For a while after that, I tried to protect myself from old computer disease by replacing my computers every two years. The last time I did that, I got one that went bonkers on me just a few weeks after I took it out of the box. I tossed that nearly new pc and bought a Mac, and I haven’t looked back.
When I got my hands on my Mac Pro, it was love at first boot-up. It never runs out of steam, no matter how big the database I put through it. It doesn’t crash. And in seven years of ownership it has never once eaten a single byte of data. Even though it’s an expensive machine, the cost evens out over seven years of carefree usage and no need to buy another one, especially when you stack it up against the hair pulling, near death experiences of a big crash at a critical time in a campaign.
No matter what I ask of it, this baby never hiccups.
But it is 7 years old now, and the ssd hard drives on my laptops make it seem stodgy. Not the processor or ram; the Mac Pro still has plenty of horses under the hood. But the hard drives themselves are just slower than the newer ssd technology.
I looked at buying an ssd drive for it, but the cost of the itty bitty drives in my laptops is a dollop of what it would cost me to replace the really big hard drives in the Mac Pro. It would be take-out-a-loan time, and I don’t do that.

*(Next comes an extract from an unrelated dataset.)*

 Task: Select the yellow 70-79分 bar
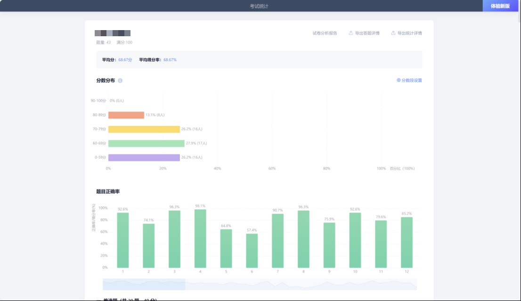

So …. I considered and bought what they call a hybrid drive, which is a conventional drive with a good-sized flash cache.
That meant cloning and replacing my boot drive. And, since I’m nothing if not kinda ocd, I decided it also meant moving the other drives in the computer (it has bays for four of them, all full) and pulling the extra out to use as a portable drive.
I bought the stuff, cloned the boot drive. Put the new drive on my desk. And ignored it.
I just couldn’t find the time to dive into the innards of that computer. And when I had the time, I didn’t wanna.
My Mac has more ram than this one. See the 4 drive bays? Changing drives is idiot proof. (Almost.)
For some reason, last night seemed like the The Time Had Arrived. I got home about 9 and decided that I wanted to take photos of the full moon. I sprayed myself with insect repellent and went out and played with that for a couple of hours. (All this while knowing that I was going to change out that hard drive.) Then, and only then, I came back in, and cracked open the Mac Pro.
It would have been ez pz except the drive bays are for 3.5″ drives and the new drive is a 2.5″. So I had to do some creative stuff and that took longer than it should have because the first time I tried it, I put the drive on the adapter backwards and had to do it over. (Amateur, working on computer.) That plus the enclosure for the old bay three drive turned out to be a piece of junk that the computer wouldn’t even recognize and I had to take apart an old enclosure for a small drive that I don’t use anymore and cannibalize it for parts and re-rig the dumb thing. (Cheap amateur who bought a substandard enclosure, working on computer.)
Two hours later, the hard drives were in, and the computer was humming. The new drive jazzed the old computer and it accesses data faster now. I’ve read it gets better as the drive learns my ways.
But I not only jazzed my computer, I jazzed myself. Sleep time was past, and between the sweat from being out in the heat shooting the moon and the bug spray, I felt like I’d been dipped in syrup. The last thing I wanted to do was go to bed. Time for a shower and a movie.
And that is why I am useless for anything real today.